- Brief
Reproduce every line of the records below verbatim.

[Data excerpts]
━━━━━━━━━━

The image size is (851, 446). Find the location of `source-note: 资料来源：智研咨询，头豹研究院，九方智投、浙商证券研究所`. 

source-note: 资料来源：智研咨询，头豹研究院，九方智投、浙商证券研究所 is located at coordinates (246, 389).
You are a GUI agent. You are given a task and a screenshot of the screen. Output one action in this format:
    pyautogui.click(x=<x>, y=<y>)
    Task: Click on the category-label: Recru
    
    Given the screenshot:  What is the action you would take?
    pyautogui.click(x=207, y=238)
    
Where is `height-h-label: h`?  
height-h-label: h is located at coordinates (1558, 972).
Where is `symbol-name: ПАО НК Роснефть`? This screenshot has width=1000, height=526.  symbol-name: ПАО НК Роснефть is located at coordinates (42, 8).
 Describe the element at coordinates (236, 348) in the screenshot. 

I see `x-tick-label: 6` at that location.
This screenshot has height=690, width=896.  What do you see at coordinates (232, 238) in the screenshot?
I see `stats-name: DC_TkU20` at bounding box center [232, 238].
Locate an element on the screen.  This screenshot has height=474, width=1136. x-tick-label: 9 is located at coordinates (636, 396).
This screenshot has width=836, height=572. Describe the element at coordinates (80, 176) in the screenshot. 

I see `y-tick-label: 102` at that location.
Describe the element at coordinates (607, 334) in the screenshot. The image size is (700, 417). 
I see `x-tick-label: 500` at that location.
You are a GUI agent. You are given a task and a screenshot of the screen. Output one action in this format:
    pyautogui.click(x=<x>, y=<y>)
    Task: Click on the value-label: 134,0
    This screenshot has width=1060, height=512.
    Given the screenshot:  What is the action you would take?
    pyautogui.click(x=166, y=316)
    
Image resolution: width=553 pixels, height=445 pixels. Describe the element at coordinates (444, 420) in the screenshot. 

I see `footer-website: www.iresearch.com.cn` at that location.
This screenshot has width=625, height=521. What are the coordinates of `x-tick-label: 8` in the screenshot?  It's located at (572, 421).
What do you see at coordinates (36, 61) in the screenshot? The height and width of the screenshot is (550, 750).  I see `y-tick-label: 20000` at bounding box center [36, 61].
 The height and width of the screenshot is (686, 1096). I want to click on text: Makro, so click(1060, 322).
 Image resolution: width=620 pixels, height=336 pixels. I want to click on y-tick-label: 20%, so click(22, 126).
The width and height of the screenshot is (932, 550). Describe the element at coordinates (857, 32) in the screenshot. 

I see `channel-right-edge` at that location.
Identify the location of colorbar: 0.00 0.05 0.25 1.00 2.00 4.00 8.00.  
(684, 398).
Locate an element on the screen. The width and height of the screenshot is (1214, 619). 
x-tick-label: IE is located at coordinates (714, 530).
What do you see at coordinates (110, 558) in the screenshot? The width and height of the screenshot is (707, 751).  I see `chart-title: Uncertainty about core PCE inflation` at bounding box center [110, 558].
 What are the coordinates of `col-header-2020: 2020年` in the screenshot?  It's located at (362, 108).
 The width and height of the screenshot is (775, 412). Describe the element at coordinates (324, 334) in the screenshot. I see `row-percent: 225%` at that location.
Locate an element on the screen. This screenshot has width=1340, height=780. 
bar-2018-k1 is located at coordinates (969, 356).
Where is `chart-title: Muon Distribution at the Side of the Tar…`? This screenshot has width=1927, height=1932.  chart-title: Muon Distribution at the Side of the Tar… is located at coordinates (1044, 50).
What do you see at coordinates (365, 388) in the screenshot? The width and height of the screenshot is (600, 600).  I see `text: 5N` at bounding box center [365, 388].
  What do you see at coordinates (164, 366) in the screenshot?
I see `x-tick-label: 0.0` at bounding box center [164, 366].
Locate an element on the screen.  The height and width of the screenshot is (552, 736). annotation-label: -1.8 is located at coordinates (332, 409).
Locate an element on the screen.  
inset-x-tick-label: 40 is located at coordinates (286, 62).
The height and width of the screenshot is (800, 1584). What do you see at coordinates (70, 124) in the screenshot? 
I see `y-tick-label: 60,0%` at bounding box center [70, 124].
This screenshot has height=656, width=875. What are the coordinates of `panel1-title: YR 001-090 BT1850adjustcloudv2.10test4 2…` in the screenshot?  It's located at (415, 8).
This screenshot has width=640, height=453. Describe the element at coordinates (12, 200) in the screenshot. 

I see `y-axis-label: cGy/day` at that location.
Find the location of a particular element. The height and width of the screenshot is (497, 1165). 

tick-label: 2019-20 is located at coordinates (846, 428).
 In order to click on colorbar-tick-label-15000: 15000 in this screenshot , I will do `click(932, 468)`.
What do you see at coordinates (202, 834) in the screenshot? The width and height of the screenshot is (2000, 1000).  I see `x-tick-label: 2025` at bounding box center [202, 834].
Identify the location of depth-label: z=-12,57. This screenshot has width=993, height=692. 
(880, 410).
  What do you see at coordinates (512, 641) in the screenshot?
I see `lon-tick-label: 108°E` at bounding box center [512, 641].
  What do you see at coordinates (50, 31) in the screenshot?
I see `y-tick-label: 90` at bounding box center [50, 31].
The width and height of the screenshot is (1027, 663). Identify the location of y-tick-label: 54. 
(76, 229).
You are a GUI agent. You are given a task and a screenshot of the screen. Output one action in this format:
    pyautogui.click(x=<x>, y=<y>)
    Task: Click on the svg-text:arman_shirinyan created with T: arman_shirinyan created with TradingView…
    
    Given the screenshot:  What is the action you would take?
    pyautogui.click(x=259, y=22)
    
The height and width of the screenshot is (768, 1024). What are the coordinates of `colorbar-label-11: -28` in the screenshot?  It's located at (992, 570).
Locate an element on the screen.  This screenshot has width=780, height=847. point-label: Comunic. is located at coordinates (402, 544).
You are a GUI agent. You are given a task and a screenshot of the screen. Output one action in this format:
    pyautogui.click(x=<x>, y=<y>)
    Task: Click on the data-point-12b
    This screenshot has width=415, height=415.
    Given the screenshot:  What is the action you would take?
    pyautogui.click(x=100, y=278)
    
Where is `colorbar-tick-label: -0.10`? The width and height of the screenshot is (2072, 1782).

━━━━━━━━━━

- Output for this exercise
The image size is (851, 446). Find the location of `source-note: 资料来源：智研咨询，头豹研究院，九方智投、浙商证券研究所`. 

source-note: 资料来源：智研咨询，头豹研究院，九方智投、浙商证券研究所 is located at coordinates (246, 389).
You are a GUI agent. You are given a task and a screenshot of the screen. Output one action in this format:
    pyautogui.click(x=<x>, y=<y>)
    Task: Click on the category-label: Recru
    
    Given the screenshot:  What is the action you would take?
    pyautogui.click(x=207, y=238)
    
Where is `height-h-label: h`?  
height-h-label: h is located at coordinates (1558, 972).
Where is `symbol-name: ПАО НК Роснефть`? This screenshot has width=1000, height=526.  symbol-name: ПАО НК Роснефть is located at coordinates (42, 8).
 Describe the element at coordinates (236, 348) in the screenshot. 

I see `x-tick-label: 6` at that location.
This screenshot has height=690, width=896.  What do you see at coordinates (232, 238) in the screenshot?
I see `stats-name: DC_TkU20` at bounding box center [232, 238].
Locate an element on the screen.  This screenshot has height=474, width=1136. x-tick-label: 9 is located at coordinates (636, 396).
This screenshot has width=836, height=572. Describe the element at coordinates (80, 176) in the screenshot. 

I see `y-tick-label: 102` at that location.
Describe the element at coordinates (607, 334) in the screenshot. The image size is (700, 417). 
I see `x-tick-label: 500` at that location.
You are a GUI agent. You are given a task and a screenshot of the screen. Output one action in this format:
    pyautogui.click(x=<x>, y=<y>)
    Task: Click on the value-label: 134,0
    This screenshot has width=1060, height=512.
    Given the screenshot:  What is the action you would take?
    pyautogui.click(x=166, y=316)
    
Image resolution: width=553 pixels, height=445 pixels. Describe the element at coordinates (444, 420) in the screenshot. 

I see `footer-website: www.iresearch.com.cn` at that location.
This screenshot has width=625, height=521. What are the coordinates of `x-tick-label: 8` in the screenshot?  It's located at (572, 421).
What do you see at coordinates (36, 61) in the screenshot? The height and width of the screenshot is (550, 750).  I see `y-tick-label: 20000` at bounding box center [36, 61].
 The height and width of the screenshot is (686, 1096). I want to click on text: Makro, so click(1060, 322).
 Image resolution: width=620 pixels, height=336 pixels. I want to click on y-tick-label: 20%, so click(22, 126).
The width and height of the screenshot is (932, 550). Describe the element at coordinates (857, 32) in the screenshot. 

I see `channel-right-edge` at that location.
Identify the location of colorbar: 0.00 0.05 0.25 1.00 2.00 4.00 8.00.  
(684, 398).
Locate an element on the screen. The width and height of the screenshot is (1214, 619). 
x-tick-label: IE is located at coordinates (714, 530).
What do you see at coordinates (110, 558) in the screenshot? The width and height of the screenshot is (707, 751).  I see `chart-title: Uncertainty about core PCE inflation` at bounding box center [110, 558].
 What are the coordinates of `col-header-2020: 2020年` in the screenshot?  It's located at (362, 108).
 The width and height of the screenshot is (775, 412). Describe the element at coordinates (324, 334) in the screenshot. I see `row-percent: 225%` at that location.
Locate an element on the screen. This screenshot has width=1340, height=780. 
bar-2018-k1 is located at coordinates (969, 356).
Where is `chart-title: Muon Distribution at the Side of the Tar…`? This screenshot has width=1927, height=1932.  chart-title: Muon Distribution at the Side of the Tar… is located at coordinates (1044, 50).
What do you see at coordinates (365, 388) in the screenshot? The width and height of the screenshot is (600, 600).  I see `text: 5N` at bounding box center [365, 388].
  What do you see at coordinates (164, 366) in the screenshot?
I see `x-tick-label: 0.0` at bounding box center [164, 366].
Locate an element on the screen.  The height and width of the screenshot is (552, 736). annotation-label: -1.8 is located at coordinates (332, 409).
Locate an element on the screen.  
inset-x-tick-label: 40 is located at coordinates (286, 62).
The height and width of the screenshot is (800, 1584). What do you see at coordinates (70, 124) in the screenshot? 
I see `y-tick-label: 60,0%` at bounding box center [70, 124].
This screenshot has height=656, width=875. What are the coordinates of `panel1-title: YR 001-090 BT1850adjustcloudv2.10test4 2…` in the screenshot?  It's located at (415, 8).
This screenshot has width=640, height=453. Describe the element at coordinates (12, 200) in the screenshot. 

I see `y-axis-label: cGy/day` at that location.
Find the location of a particular element. The height and width of the screenshot is (497, 1165). 

tick-label: 2019-20 is located at coordinates (846, 428).
 In order to click on colorbar-tick-label-15000: 15000 in this screenshot , I will do `click(932, 468)`.
What do you see at coordinates (202, 834) in the screenshot? The width and height of the screenshot is (2000, 1000).  I see `x-tick-label: 2025` at bounding box center [202, 834].
Identify the location of depth-label: z=-12,57. This screenshot has width=993, height=692. 
(880, 410).
  What do you see at coordinates (512, 641) in the screenshot?
I see `lon-tick-label: 108°E` at bounding box center [512, 641].
  What do you see at coordinates (50, 31) in the screenshot?
I see `y-tick-label: 90` at bounding box center [50, 31].
The width and height of the screenshot is (1027, 663). Identify the location of y-tick-label: 54. 
(76, 229).
You are a GUI agent. You are given a task and a screenshot of the screen. Output one action in this format:
    pyautogui.click(x=<x>, y=<y>)
    Task: Click on the svg-text:arman_shirinyan created with T: arman_shirinyan created with TradingView…
    
    Given the screenshot:  What is the action you would take?
    pyautogui.click(x=259, y=22)
    
The height and width of the screenshot is (768, 1024). What are the coordinates of `colorbar-label-11: -28` in the screenshot?  It's located at (992, 570).
Locate an element on the screen.  This screenshot has width=780, height=847. point-label: Comunic. is located at coordinates (402, 544).
You are a GUI agent. You are given a task and a screenshot of the screen. Output one action in this format:
    pyautogui.click(x=<x>, y=<y>)
    Task: Click on the data-point-12b
    This screenshot has width=415, height=415.
    Given the screenshot:  What is the action you would take?
    pyautogui.click(x=100, y=278)
    
Where is `colorbar-tick-label: -0.10`? The width and height of the screenshot is (2072, 1782).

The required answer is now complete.